*** Data supplied Section Begins ***

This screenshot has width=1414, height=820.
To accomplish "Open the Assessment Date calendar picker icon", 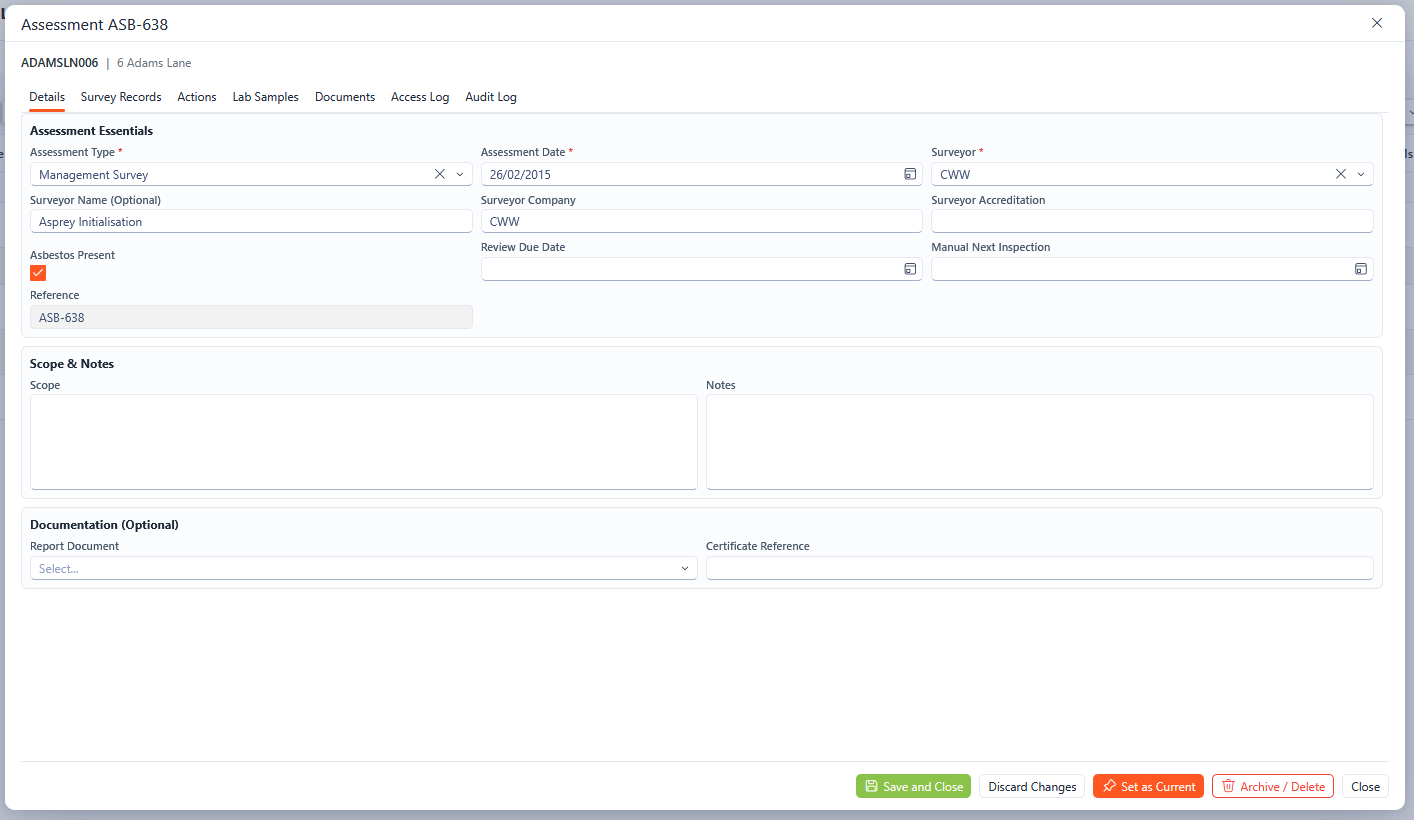I will coord(910,174).
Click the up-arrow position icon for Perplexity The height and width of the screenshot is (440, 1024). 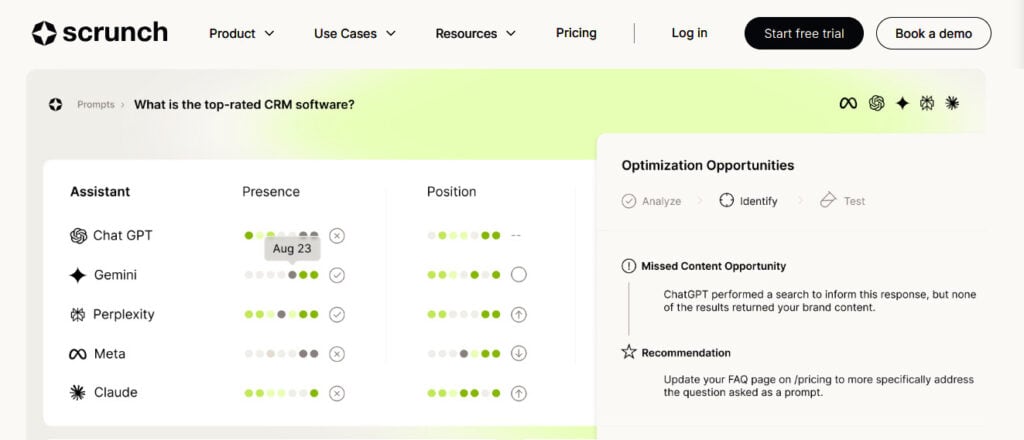tap(518, 314)
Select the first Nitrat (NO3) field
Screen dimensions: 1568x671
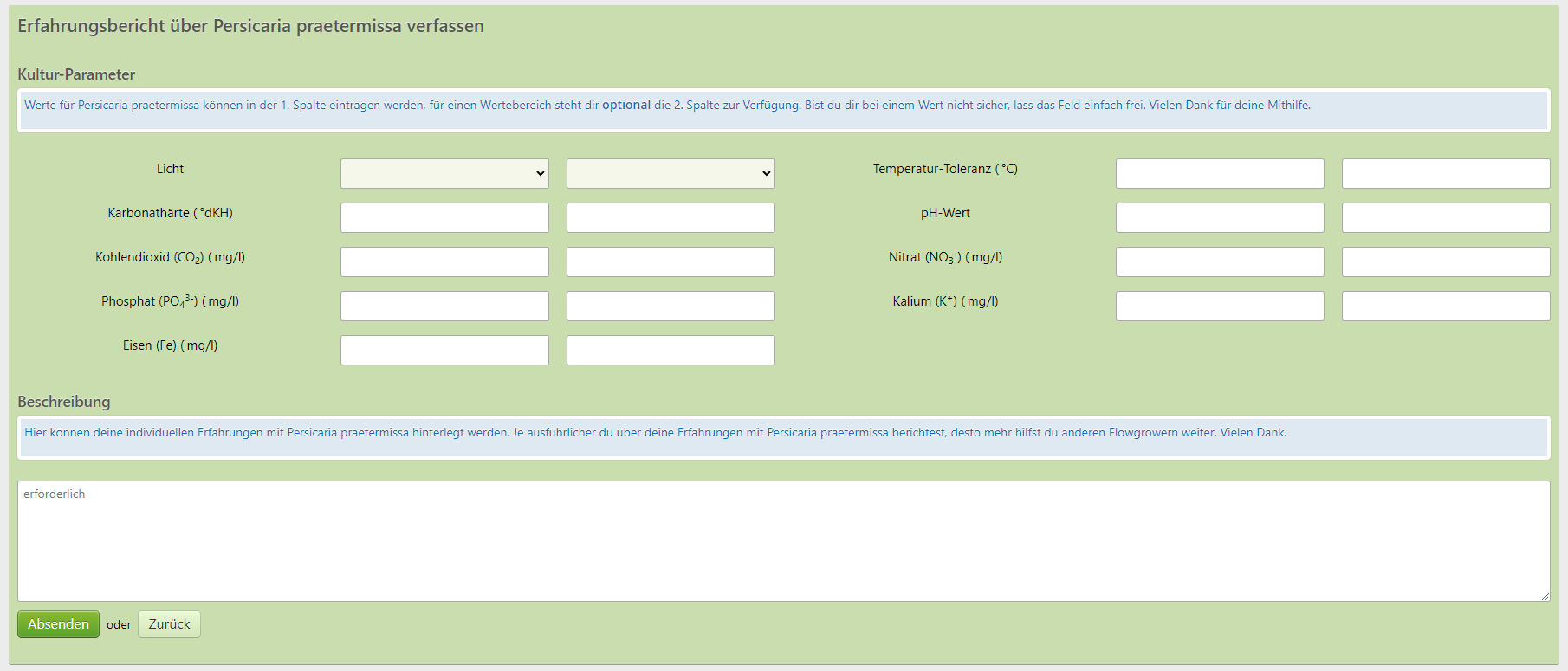pos(1220,261)
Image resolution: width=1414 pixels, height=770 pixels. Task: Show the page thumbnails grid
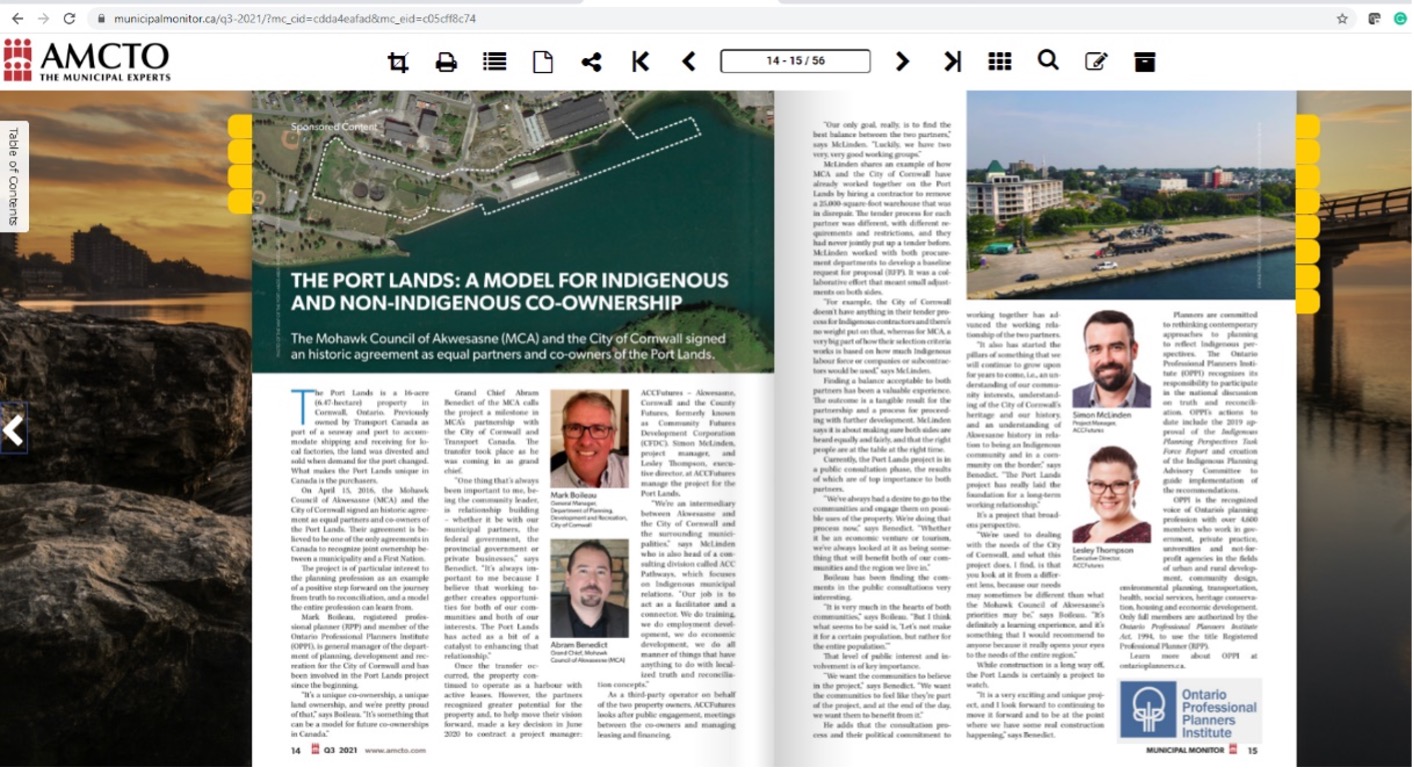999,62
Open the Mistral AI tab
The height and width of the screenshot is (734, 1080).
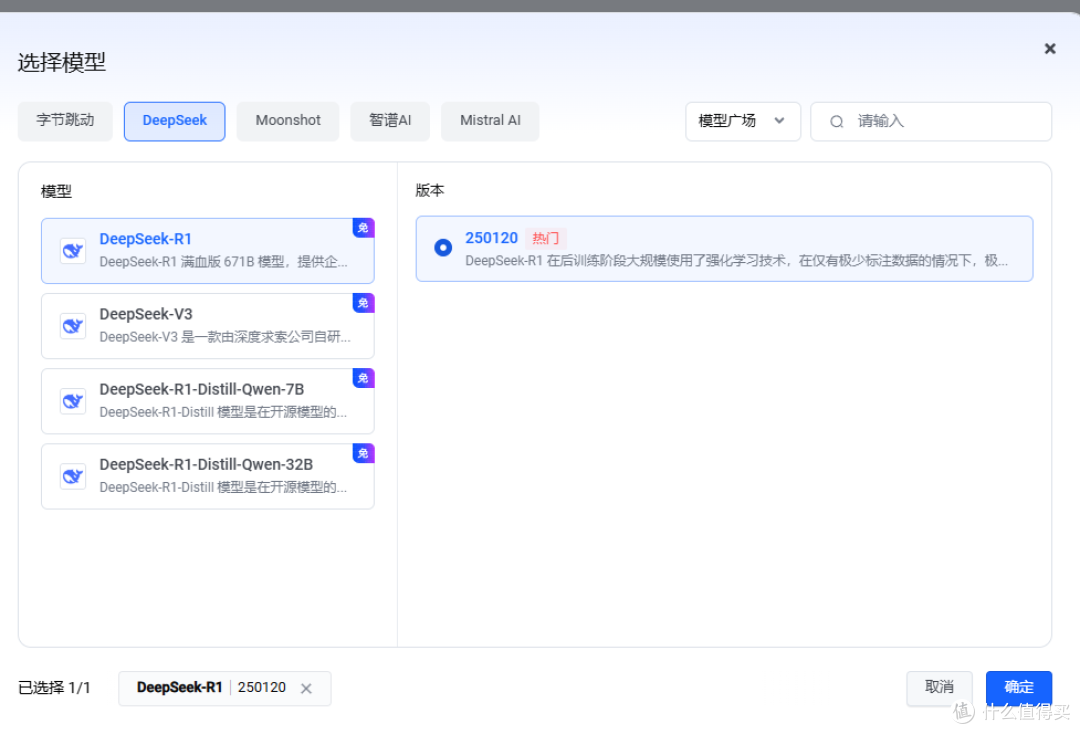click(x=490, y=120)
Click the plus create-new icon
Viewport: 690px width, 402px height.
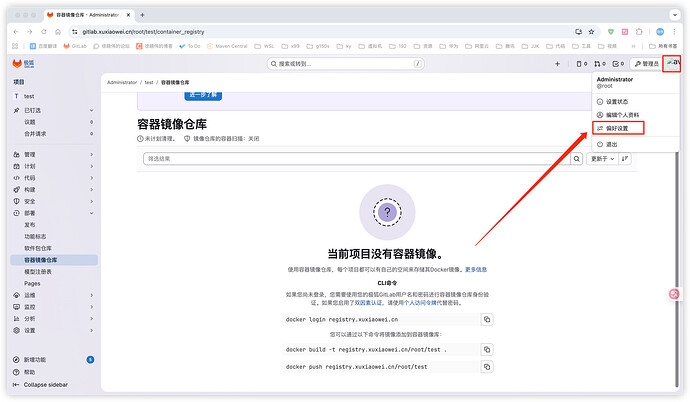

*** Data supplied Section Ends ***

What is expected:
Retype, word for word, only the lines from the line with "Select the first Nitrat (NO3) field" to the final line of the listing above; the pictures do not belong in the copy.

Result for this exercise:
Select the first Nitrat (NO3) field
Screen dimensions: 1568x671
pos(1220,261)
Image resolution: width=1414 pixels, height=770 pixels. Task: Show the page thumbnails grid
999,62
Open the Mistral AI tab
The height and width of the screenshot is (734, 1080).
click(x=490, y=120)
Click the plus create-new icon
Viewport: 690px width, 402px height.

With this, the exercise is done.